Да уж. После этого звонка я утратил способность к концентрации. Все мои мысли галопом неслись в лес. Выясни! Но это порождало во мне неудержимую панику. Я был похож на человека, которому сказали, что он может излечиться от смертельной болезни, прыгнув в воду с пятидесятифутового утеса. «Нет, – отвечает он, – я останусь в постели. Уж лучше помру». Что ему беречь? А мне? Но паника побеждала здравый смысл. Меня словно предупредили во сне, что под тем деревом в трурских лесах прячется весь цвет пагубы Адова Городка. Значит, появись я там – и она проникнет в меня? Этого я боялся?

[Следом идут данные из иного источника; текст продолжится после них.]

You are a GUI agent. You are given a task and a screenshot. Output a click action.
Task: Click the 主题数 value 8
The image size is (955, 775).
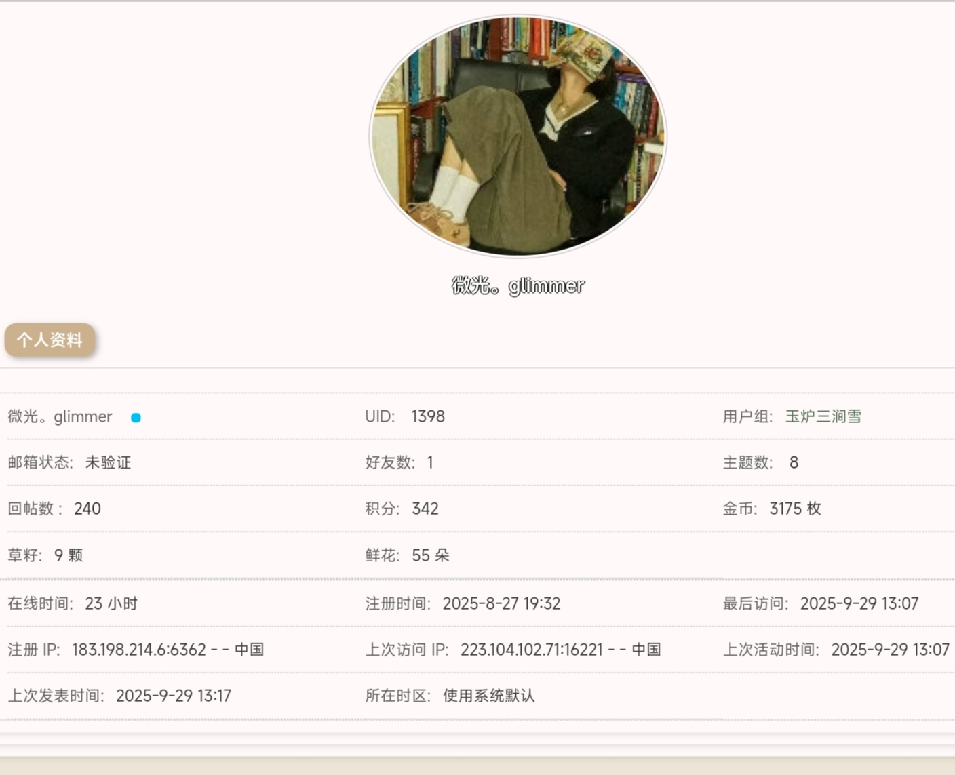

Сидя рядом с телефоном и мучаясь страхом, неотличимым от физического недомогания – мой нос был холоднее ног, а легкие точно жгло огнем, – я начал тяжелый труд по восстановлению душевного равновесия. Сколько раз по утрам, после свары за завтраком, я уходил в свою маленькую комнатку на верхнем этаже, откуда можно было смотреть на бухту, и пытался писать, но каждое утро мне приходилось заново учиться отбрасывать – этот процесс напоминал удаление из супа несъедобных кусочков – тот житейский мусор, который мог сегодня помешать работе. Так что я имел навыки сосредоточения, приобретенные сначала в тюрьме, а потом дома, когда старался ежеутренне выполнять свою норму независимо от того, насколько бурным был очередной скандал с женой; я умел обуздывать свои мысли. Если теперь передо мной бушевали вышедшие из-под контроля волны – что ж, значит, мне следовало опять сосредоточиться на думах об отце и перестать терзаться вопросами, на которые нет ответа. «Не пытайся вспомнить то, чего вспомнить не можешь» – я всегда придерживался этого правила. Память сродни мужской силе. Стараться вспомнить то, что от тебя ускользает, – пусть даже жизненно важное, – это все равно что призывать эрекцию, когда женщина лежит перед тобой разверстая, но твой член – экий капризный стервец! – решительно, упрямо, бесповоротно отказывается пошевелиться. И ты вынужден бросить. Возможно, я вспомню, что случилось позапрошлой ночью, а может, и нет – это выяснится позже, – но пока мне надо огородить свой страх стеной. И я чувствовал, как всякое воспоминание об отце ложится в эту стену прочным камнем.